The Use cached results option reuses results from a previous run of the same query unless the tables being queried have changed. Using cached results is only beneficial for repeated queries. For new queries, the Use cached results option has no effect, though it is enabled by default.
If you want to disable retrieving cached results and force live evaluation of a query job, you can set the configuration.query.useQueryCache property of your query job to false.
Query results are not cached:
- When a destination table is specified
- If any of the referenced tables or logical views have changed since the results were previously cached
- When any of the tables referenced by the query have recently received streaming inserts (a streaming buffer is attached to the table) even if no new rows have arrived
- If the query uses non-deterministic functions; for example, date and time functions such as CURRENT_TIMESTAMP() and NOW(), and other functions such as CURRENT_USER() return different values depending on when a query is executed
- If you are querying multiple tables using a wildcard
- If the cached results have expired; typical cache lifetime is 24 hours, but the cached results are best-effort and may be invalidated sooner
- If the query runs against an external data source
Slots
- A BigQuery slot is a virtual CPU used by BigQuery to execute SQL queries. BigQuery automatically calculates how many slots each query requires, depending on query size and complexity.
- Choice of using an on-demand pricing model or a flat-rate pricing model
- The flat-rate model gives you explicit control how many slots to reserve, whereas the on-demand model does not.
- Number of slots per query depends on its complexity:
- Query size = amount of data processed by the query.
- Query complexity = amount of data that is shuffled during steps of query.
- BigQuery automatically manages slots quota.
- View slots usage using Stackdriver monitoring.
- Default, on-demand pricing allocates 2000 slots
- Only an issue for extremely complex queries, or a high number of simaltaneous users.
- If more than 2000 slots required, switch to flat-rate pricing - purchase fixed number of slots.

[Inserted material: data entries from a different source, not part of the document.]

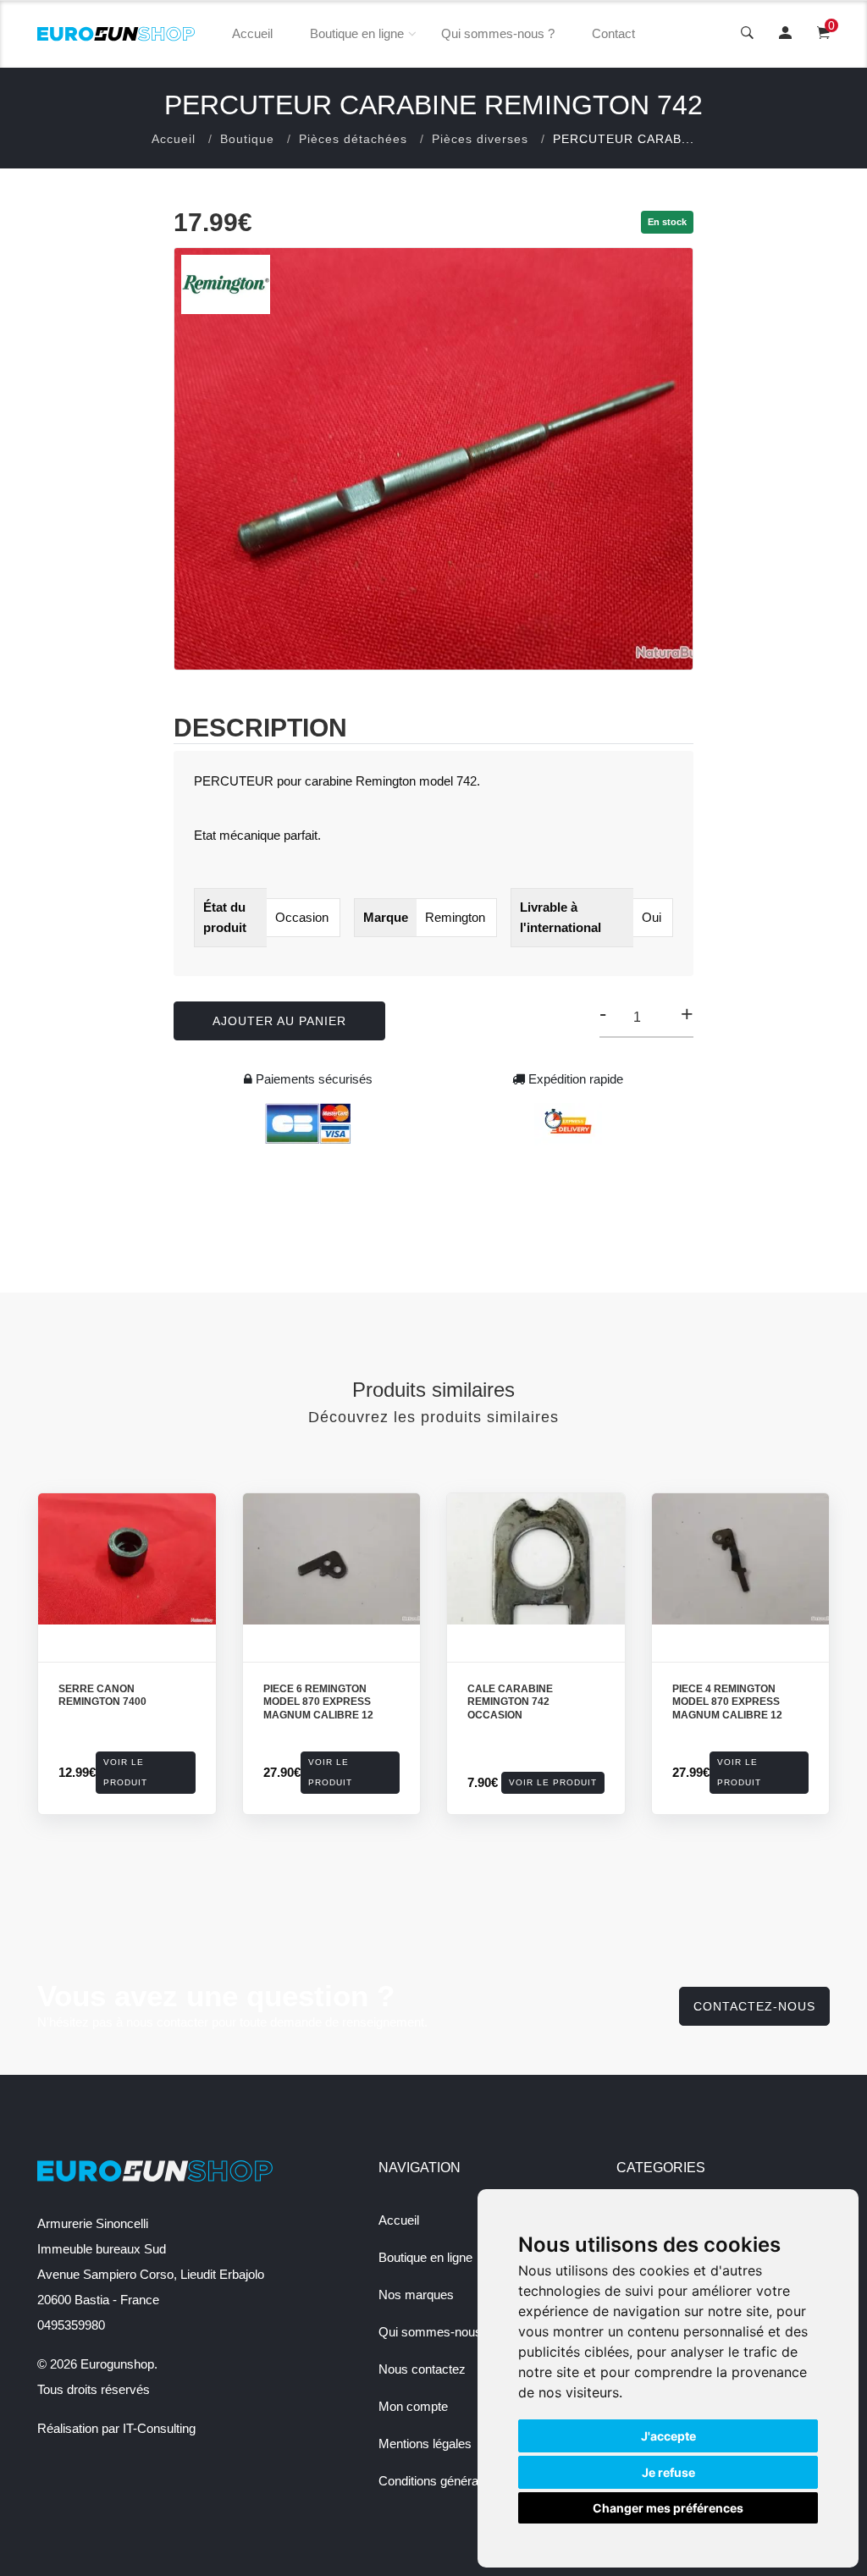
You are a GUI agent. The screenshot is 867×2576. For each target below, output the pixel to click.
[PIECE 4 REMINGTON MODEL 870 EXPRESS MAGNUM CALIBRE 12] (741, 1558)
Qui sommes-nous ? (498, 33)
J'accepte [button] (668, 2436)
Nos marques (416, 2294)
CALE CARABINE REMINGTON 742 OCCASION (510, 1702)
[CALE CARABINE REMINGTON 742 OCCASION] (536, 1558)
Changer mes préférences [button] (668, 2508)
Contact (613, 33)
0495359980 (71, 2325)
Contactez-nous (754, 2006)
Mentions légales (425, 2443)
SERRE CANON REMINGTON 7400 (102, 1695)
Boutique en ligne (357, 33)
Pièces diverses (480, 139)
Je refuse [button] (668, 2472)
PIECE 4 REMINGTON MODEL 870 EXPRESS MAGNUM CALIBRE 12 (727, 1702)
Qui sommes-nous (430, 2332)
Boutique (247, 139)
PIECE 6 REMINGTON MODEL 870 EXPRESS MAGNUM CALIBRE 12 (318, 1702)
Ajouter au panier (279, 1021)
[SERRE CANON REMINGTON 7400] (127, 1558)
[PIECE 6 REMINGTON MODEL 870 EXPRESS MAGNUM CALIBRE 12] (332, 1558)
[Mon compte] (785, 34)
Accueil (252, 33)
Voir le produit (125, 1772)
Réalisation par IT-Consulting (116, 2428)
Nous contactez (422, 2369)
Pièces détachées (353, 139)
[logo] (116, 34)
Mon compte (413, 2406)
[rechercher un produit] (747, 34)
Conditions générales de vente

- Viewing project and reservation slot usage in Cloud Monitoring: Information is available from the “Slots Allocated” metric in Cloud Monitoring. This metric information includes a per-reservation and per-job-type breakdown of slot usage. The information can also be visualized by using the custom charts metric explorer.
- If you have multiple BigQuery projects and users, you can manage costs by requesting a custom quota that specifies a limit on the amount of query data processed per day. Creating a custom quota on query data allows you to control costs at the project-level or at the user-level.
- Project-level custom quotas limit the aggregate usage of all users in that project.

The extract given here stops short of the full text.